Physical Poverty in the West Bank

Though I thought I was going to Palestine with an open mind and ready to learn, my first experiences had to wash away the dead wood before they could create their own impressions. The polarising, essentialising Western media may well be at the root of these misconceptions.

By the most widely-used definitions of poverty – which are also the most superficial – the people of the West Bank are not amongst the poorest in the world. From the lack of homelessness to the reliable provision of water and electricity, the observed Palestine stood at odds with the painted picture (although Gaza, of course, is a different story). But further still, I witnessed a society that held university education in high regard, that saw the pursuit of truth as an end goal in itself and a society more politically and historically aware than that of my home country. These are not things that I had been able to learn through a British media coverage which paints all Palestinians as either menacing terrorists or helpless victims.

When I was talking to Abla, a Palestinian woman who hosted us in the West Bank, she told me a fitting phrase in Arabic, which translates as: ‘You don’t know what is happening on the other side of a wall’. Referring to a better-hidden physical poverty, a more private and acceptable suffering, this was a sharp reminder that my impressions did not necessarily tell the whole story. Indeed, when we smelt the stench of sewage from an Israeli settlement polluting a Palestinian water source, we clearly witnessed just one of the physical hardships of occupation. Despite this, absolute poverty was not the root cause of the passionate desire for change held by all the Palestinians we met. Rather, it was their lack of freedoms and self-determination.

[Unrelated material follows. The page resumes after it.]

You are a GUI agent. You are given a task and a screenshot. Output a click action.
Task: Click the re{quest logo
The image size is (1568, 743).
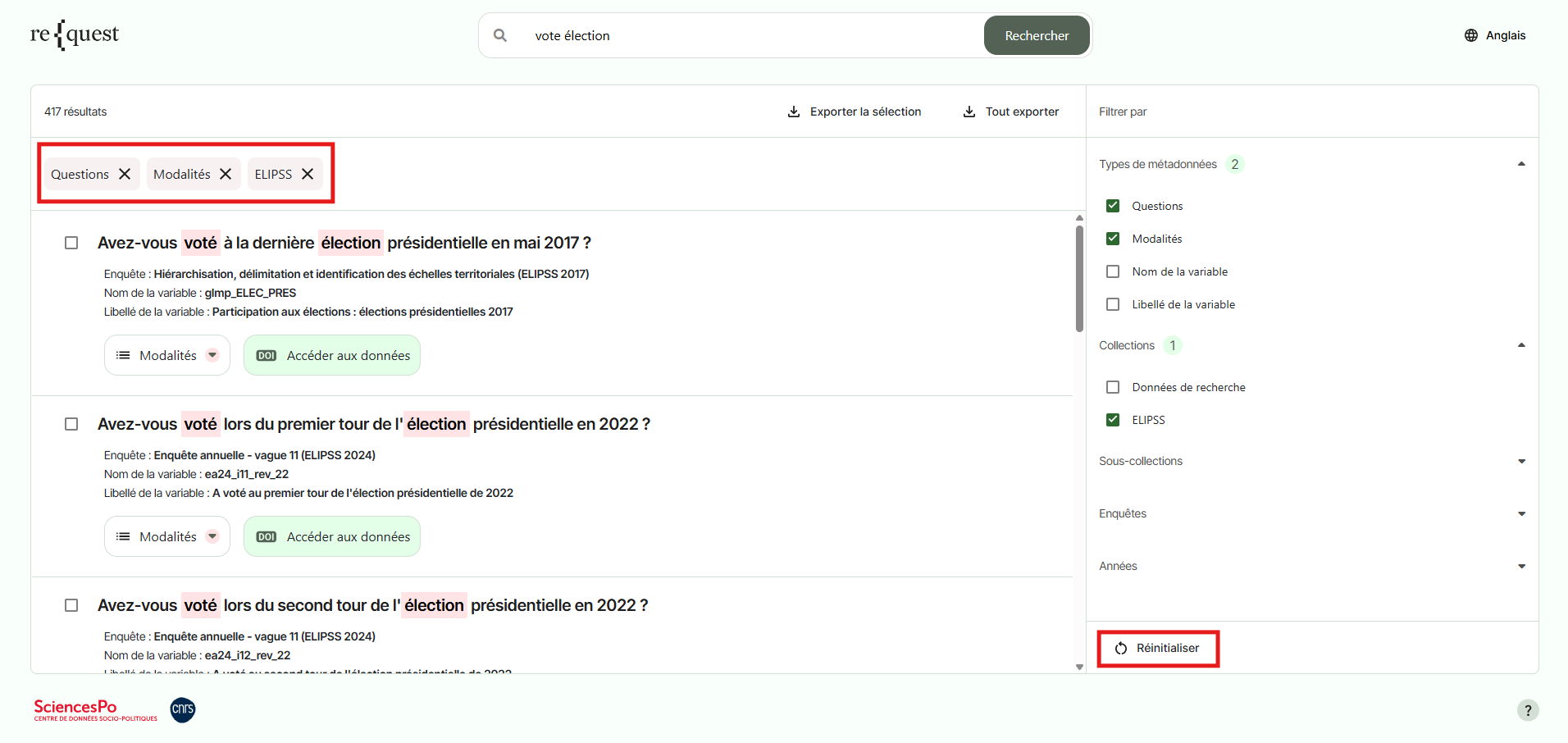[x=75, y=34]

This made the role of charity in the West Bank appear particularly ludicrous. The aid industry is often criticised for its short-sightedness, tokenism and hypocrisy, but nowhere bears this out more than the village of Farkha in the West Bank, where a public square stands built with USAID funding, whilst the village’s inhabitants are held up at IDF checkpoints on their way to work and university, and see new Israeli settlements being built weekly on once-Palestinian land.